What about the stupid smirking self important idiot who's reading you your rights when you know there is no roost in that tree? I'm entitled to be pissed off , having my site and job shut down when it's bloody obvious where if any bats that have been detected are and will be.. I've had this happen four times now , it used to be that I enjoyed carving bat holes and making monoliths , coronets etc.... I think after dealing with these folk in the ways that I have and situations of the trees and there risks of failure I really can't be bothered any more..

We've probably all had good and bad experiences. It is parliament that has chosen to protect bats. On the whole that's a good thing.

Ecologists can really make a meal of it. I had a site where the client asked me to sign off the trees for bats (which I am qualified to do) but also asked the ecologist to do the same. It was all that Planning wanted.  I surveyed the trees for bat roost features at the same time as  BS5838 survey. I charged an extra £60 for the supplementary report, and indemnified the client agaist claims and prosecution for destruction or disturbance. I was absolutely satisfied that there was low or negligible risk, all per the British Stnadard, amd I confirmed it in writing. The ecologists, on the other hand, camped out (2 of them) doing dawn and dusk emergence surveys for 3 nights (after a delay of 2 months to allow hibernation to end) and monitored activity in a 100m radius with heterodyne detectors and mist nets and god knows what else. Charged £1,200. Reached the same conclusion, buried deep in lots of irrelevant stuff about foraging. 

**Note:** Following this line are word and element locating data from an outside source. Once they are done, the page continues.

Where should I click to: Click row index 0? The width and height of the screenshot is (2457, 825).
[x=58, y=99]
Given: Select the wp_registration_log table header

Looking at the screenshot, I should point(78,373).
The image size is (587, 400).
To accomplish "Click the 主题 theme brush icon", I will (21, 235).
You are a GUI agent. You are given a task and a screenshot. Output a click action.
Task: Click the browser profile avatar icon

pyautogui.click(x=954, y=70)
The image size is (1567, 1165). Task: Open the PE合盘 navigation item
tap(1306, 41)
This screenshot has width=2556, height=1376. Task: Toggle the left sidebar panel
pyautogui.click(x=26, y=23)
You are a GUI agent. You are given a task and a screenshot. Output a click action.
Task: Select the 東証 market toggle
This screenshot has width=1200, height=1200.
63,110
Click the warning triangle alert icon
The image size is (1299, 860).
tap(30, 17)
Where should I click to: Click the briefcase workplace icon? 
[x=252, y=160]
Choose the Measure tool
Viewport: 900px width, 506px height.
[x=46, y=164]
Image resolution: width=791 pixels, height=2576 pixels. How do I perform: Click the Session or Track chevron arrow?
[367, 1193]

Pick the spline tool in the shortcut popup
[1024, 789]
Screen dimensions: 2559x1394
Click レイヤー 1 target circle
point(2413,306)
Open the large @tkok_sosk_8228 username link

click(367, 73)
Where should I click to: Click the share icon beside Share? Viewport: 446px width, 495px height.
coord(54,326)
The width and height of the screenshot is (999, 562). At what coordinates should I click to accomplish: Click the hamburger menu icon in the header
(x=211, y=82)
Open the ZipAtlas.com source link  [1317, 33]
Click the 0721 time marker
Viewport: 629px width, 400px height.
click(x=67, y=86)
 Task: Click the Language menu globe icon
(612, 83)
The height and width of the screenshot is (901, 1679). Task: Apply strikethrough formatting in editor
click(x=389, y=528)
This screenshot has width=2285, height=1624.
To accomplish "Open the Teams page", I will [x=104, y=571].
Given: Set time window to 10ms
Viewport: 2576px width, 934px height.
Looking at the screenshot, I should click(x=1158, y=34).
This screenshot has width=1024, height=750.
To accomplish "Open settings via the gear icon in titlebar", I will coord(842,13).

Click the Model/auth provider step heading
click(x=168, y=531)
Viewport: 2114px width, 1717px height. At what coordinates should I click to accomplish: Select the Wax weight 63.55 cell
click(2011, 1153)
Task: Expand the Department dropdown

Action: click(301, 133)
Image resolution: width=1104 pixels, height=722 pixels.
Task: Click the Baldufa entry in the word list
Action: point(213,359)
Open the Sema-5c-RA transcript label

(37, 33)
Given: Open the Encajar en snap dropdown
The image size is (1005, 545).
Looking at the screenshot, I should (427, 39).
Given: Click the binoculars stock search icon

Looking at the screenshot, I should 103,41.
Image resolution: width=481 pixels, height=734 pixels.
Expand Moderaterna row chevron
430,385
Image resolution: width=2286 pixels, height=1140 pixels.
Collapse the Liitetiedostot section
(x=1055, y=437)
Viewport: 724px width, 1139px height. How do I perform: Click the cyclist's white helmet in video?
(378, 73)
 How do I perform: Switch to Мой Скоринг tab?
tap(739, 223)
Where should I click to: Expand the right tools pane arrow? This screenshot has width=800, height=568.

I like bats, I believe they should be protected, and I provide an inexpensive service that gets straight to the point because I find it results in less resentment when there is realistic and practical advice about solutions. The thing is, the law is the law and in most situations bats don't get in the way unless you ask an ecologist, they can be very risk averse and very pro-wildlife even when it is not present.  The greatest risk I perceive to bats is contractors who think they know all there is to know and are exposing customers ot risk of prosecution by letting their judgment be clouded by inverted snobbery about bat consultants.

There's a perfectly good, free, standard for contractors to use to sign off on bats in trees. I would urge all contractors to use it. It is an easy conversion from thinking they know it all to knowing enough to protect themselves, customers and bats. You can even charge for it.